Stored records:
+===+

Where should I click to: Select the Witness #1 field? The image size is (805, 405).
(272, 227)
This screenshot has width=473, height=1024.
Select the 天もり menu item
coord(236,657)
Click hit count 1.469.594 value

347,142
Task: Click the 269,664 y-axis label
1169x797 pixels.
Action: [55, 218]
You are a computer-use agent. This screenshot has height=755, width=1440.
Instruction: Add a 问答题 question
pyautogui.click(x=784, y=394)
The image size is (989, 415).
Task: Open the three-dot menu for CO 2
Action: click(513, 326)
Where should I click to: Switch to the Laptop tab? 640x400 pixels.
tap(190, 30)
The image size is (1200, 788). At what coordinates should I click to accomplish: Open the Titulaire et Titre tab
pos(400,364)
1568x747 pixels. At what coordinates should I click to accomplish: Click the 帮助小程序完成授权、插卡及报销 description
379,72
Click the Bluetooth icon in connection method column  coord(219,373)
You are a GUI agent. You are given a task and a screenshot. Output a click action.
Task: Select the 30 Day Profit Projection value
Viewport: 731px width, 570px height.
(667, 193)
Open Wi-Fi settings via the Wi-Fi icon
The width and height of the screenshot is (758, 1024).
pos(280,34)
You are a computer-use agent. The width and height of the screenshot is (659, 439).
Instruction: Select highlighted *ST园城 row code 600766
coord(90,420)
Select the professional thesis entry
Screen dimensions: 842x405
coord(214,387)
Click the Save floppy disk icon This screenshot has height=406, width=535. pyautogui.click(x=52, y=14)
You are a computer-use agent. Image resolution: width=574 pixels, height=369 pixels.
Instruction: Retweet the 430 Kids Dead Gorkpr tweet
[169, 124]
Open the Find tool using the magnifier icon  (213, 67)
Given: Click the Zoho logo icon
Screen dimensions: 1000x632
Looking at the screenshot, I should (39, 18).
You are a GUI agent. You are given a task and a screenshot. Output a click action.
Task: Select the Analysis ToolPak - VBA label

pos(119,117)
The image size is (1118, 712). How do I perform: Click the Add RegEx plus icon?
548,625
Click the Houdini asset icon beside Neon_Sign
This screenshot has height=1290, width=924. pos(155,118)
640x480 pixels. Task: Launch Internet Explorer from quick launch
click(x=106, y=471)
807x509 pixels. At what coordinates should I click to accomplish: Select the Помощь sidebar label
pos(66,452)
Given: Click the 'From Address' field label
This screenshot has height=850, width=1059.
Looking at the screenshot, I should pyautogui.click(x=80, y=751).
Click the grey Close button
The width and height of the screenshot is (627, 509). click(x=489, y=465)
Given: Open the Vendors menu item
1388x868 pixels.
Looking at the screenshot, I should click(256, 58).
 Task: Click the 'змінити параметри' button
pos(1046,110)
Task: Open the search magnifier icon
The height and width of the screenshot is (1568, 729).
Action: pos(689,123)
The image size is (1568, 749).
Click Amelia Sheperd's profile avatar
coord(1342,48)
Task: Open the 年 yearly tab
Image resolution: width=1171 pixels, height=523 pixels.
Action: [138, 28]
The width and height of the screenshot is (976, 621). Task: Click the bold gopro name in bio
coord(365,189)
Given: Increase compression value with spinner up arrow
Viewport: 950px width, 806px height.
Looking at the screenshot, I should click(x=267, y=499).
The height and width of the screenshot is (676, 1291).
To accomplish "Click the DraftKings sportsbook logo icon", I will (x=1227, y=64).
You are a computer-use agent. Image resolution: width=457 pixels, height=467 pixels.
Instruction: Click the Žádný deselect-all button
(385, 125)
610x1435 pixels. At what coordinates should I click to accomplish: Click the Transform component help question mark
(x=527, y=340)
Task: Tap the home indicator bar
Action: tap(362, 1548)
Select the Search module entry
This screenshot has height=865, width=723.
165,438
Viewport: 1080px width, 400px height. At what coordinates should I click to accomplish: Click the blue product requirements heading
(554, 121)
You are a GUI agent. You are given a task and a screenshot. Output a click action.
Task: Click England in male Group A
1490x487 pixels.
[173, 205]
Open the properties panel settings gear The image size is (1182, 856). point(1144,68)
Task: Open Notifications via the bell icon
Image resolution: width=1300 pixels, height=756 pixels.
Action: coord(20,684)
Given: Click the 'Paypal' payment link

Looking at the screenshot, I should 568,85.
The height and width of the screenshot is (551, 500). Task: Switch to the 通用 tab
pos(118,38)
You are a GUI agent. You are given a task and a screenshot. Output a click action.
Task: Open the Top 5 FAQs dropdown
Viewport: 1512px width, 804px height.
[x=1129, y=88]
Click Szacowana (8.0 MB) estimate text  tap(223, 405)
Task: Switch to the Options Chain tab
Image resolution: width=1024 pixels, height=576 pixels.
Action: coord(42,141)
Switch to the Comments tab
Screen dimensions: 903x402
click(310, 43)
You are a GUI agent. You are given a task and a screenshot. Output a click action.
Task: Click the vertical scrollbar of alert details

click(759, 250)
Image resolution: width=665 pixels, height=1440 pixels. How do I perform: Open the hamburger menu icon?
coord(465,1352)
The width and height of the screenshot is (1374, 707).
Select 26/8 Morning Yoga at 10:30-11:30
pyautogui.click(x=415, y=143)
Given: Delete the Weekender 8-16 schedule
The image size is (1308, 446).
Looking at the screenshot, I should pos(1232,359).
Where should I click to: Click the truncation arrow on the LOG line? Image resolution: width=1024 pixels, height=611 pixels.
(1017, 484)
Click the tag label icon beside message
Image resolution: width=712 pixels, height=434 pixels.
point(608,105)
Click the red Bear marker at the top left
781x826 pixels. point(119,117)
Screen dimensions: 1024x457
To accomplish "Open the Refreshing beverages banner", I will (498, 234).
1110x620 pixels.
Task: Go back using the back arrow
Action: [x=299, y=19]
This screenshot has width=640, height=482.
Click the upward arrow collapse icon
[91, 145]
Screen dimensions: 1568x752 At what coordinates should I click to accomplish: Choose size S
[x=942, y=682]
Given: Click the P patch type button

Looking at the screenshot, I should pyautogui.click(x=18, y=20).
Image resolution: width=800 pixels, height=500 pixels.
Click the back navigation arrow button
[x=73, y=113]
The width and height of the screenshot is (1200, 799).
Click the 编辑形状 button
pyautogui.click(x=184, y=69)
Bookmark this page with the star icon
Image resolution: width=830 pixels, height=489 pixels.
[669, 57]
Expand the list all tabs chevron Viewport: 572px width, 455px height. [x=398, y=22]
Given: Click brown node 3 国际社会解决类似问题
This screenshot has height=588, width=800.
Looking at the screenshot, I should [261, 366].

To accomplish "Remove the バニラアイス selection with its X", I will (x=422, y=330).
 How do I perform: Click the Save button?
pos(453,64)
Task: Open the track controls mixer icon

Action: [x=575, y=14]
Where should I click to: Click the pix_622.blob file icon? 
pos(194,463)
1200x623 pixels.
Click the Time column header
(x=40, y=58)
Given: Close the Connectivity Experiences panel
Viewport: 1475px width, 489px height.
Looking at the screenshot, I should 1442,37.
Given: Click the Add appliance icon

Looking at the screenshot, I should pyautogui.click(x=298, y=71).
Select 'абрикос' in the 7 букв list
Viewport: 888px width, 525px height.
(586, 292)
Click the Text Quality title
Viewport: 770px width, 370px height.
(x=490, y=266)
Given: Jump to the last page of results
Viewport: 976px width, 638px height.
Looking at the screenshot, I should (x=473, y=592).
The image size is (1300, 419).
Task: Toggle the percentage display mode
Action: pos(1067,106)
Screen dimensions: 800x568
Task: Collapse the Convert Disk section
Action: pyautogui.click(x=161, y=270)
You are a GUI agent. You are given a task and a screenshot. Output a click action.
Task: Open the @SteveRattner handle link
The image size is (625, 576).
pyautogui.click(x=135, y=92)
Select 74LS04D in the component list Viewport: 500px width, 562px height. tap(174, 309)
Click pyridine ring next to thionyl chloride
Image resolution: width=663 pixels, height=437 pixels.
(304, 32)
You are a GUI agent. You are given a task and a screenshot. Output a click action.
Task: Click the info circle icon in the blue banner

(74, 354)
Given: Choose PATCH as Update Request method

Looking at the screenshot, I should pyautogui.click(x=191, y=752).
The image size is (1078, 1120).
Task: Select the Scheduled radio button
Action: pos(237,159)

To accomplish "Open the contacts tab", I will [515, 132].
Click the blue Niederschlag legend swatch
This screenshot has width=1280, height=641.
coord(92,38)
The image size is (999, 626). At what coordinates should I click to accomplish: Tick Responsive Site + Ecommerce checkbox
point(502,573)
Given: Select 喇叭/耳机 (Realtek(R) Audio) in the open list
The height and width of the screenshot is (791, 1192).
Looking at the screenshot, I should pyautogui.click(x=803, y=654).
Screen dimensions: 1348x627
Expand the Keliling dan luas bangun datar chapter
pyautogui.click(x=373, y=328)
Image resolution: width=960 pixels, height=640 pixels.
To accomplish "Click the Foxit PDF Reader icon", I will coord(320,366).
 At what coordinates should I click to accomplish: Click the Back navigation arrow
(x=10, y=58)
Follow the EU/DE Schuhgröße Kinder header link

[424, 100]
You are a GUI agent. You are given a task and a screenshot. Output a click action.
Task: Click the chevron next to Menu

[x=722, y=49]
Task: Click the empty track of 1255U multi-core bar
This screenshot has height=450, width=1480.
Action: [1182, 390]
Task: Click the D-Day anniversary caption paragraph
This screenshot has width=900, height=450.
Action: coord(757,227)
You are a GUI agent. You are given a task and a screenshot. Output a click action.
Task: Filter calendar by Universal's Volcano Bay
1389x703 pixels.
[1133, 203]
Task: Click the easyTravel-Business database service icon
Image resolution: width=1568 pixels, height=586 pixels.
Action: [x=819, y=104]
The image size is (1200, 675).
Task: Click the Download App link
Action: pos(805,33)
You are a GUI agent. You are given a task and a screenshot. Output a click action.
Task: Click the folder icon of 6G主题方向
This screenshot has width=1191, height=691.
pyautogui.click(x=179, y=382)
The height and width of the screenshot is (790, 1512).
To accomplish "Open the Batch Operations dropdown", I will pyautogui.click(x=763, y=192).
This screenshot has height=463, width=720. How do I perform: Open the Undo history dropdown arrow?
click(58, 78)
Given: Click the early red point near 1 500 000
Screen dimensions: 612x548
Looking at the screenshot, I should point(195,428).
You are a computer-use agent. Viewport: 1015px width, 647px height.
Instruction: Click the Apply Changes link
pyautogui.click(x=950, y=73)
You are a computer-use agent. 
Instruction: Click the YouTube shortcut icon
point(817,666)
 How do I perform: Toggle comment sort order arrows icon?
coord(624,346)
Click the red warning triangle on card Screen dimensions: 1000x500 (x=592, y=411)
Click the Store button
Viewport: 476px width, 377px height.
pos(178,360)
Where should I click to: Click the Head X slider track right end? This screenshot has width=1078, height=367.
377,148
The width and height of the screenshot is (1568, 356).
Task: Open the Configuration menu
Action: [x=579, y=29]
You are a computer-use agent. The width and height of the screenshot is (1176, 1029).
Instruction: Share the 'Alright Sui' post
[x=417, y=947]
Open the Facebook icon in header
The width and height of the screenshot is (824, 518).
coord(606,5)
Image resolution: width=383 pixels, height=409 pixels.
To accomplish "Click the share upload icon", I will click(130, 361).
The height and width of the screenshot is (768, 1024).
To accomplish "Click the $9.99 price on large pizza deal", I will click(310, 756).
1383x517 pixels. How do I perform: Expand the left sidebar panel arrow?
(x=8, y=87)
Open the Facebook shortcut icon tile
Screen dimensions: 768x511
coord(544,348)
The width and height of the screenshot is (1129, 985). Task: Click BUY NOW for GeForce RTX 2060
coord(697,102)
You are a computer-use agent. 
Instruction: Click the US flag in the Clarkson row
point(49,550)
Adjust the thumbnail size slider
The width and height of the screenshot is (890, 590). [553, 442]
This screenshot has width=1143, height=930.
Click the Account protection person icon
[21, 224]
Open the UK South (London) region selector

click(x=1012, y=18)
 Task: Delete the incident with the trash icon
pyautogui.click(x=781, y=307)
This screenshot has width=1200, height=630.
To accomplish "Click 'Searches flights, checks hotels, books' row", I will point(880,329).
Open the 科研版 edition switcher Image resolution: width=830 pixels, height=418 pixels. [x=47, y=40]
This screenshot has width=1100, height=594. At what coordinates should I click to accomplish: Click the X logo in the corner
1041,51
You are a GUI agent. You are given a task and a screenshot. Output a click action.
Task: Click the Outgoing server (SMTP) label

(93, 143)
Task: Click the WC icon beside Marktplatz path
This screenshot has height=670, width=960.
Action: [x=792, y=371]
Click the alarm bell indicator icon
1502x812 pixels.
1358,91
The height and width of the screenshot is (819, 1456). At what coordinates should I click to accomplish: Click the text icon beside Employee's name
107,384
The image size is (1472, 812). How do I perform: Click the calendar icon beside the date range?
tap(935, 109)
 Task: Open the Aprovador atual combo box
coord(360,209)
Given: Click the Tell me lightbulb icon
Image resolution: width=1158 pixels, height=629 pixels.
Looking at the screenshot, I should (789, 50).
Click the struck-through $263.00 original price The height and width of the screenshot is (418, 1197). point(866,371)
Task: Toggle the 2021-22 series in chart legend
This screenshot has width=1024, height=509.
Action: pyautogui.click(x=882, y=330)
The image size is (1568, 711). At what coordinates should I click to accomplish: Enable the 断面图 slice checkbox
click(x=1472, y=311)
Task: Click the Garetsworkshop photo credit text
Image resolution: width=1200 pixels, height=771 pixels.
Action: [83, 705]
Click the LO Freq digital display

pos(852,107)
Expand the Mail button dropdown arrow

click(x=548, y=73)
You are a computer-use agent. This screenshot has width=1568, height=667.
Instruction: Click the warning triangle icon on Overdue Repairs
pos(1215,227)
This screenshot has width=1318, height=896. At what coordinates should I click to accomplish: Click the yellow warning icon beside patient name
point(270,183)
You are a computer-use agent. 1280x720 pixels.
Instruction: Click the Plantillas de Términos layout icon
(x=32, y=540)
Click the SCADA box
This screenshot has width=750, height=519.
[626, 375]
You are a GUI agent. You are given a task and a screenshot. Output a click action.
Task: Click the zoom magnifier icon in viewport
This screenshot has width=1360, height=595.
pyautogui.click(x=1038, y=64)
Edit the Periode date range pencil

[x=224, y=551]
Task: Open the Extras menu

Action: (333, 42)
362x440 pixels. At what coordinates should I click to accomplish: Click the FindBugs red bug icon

+===+

WORK INSTRUCTIONS →
The answer must be a single number: how many lines of the data hold the word "settings".

EXPECTED ANSWER →
2